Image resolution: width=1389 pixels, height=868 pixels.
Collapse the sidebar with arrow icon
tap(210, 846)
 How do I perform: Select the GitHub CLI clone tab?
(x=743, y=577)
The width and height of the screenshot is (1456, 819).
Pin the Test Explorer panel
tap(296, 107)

--

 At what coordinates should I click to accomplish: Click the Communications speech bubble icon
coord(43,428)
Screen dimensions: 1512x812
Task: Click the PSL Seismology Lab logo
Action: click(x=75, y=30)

--

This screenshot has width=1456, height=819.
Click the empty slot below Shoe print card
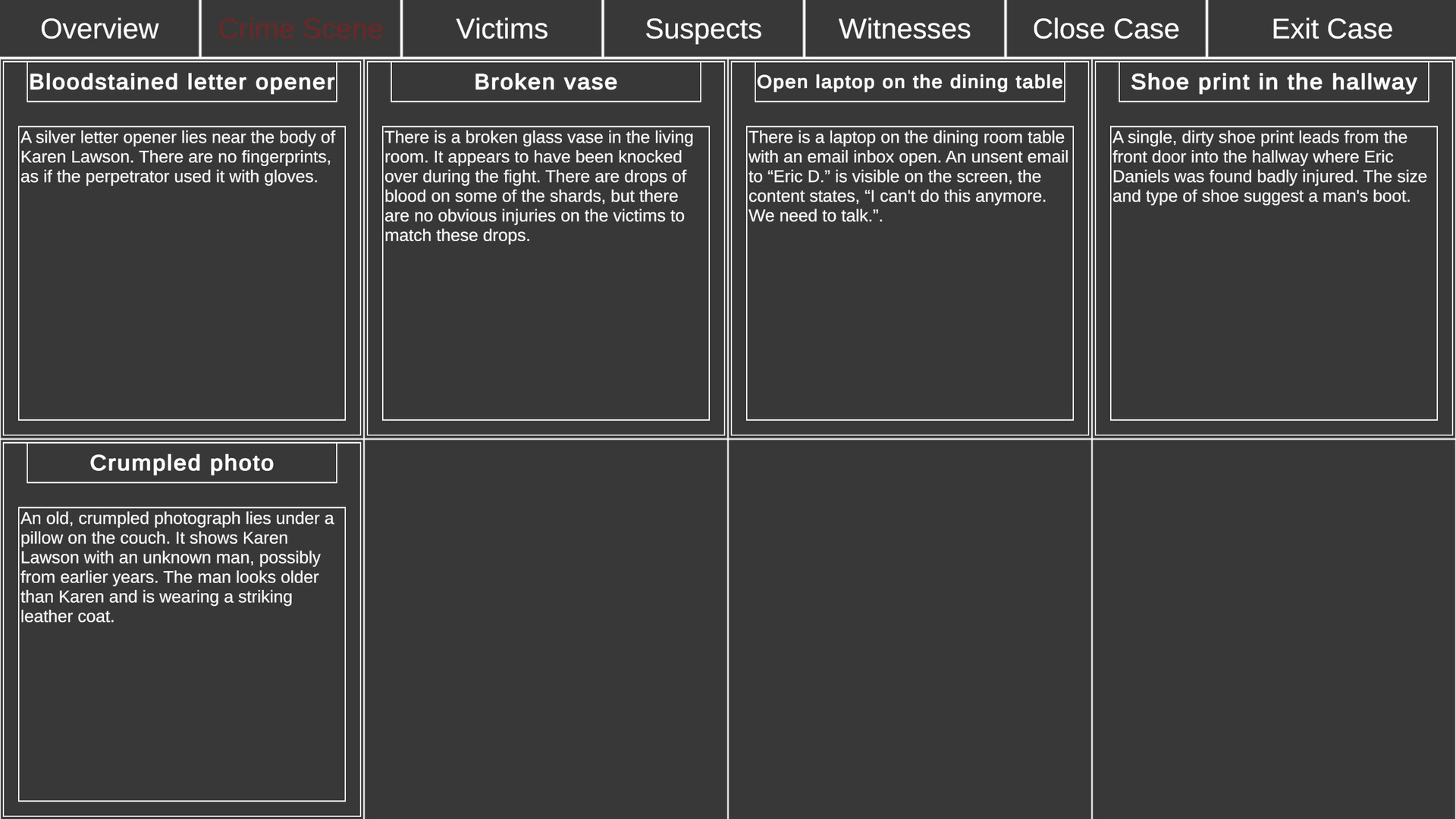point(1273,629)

▸ **Work item**: Return every line in the listing that contains the word "width".

▸ **Solution**:
Image resolution: width=1389 pixels, height=868 pixels.
The width and height of the screenshot is (1456, 819).
This screenshot has width=1456, height=819.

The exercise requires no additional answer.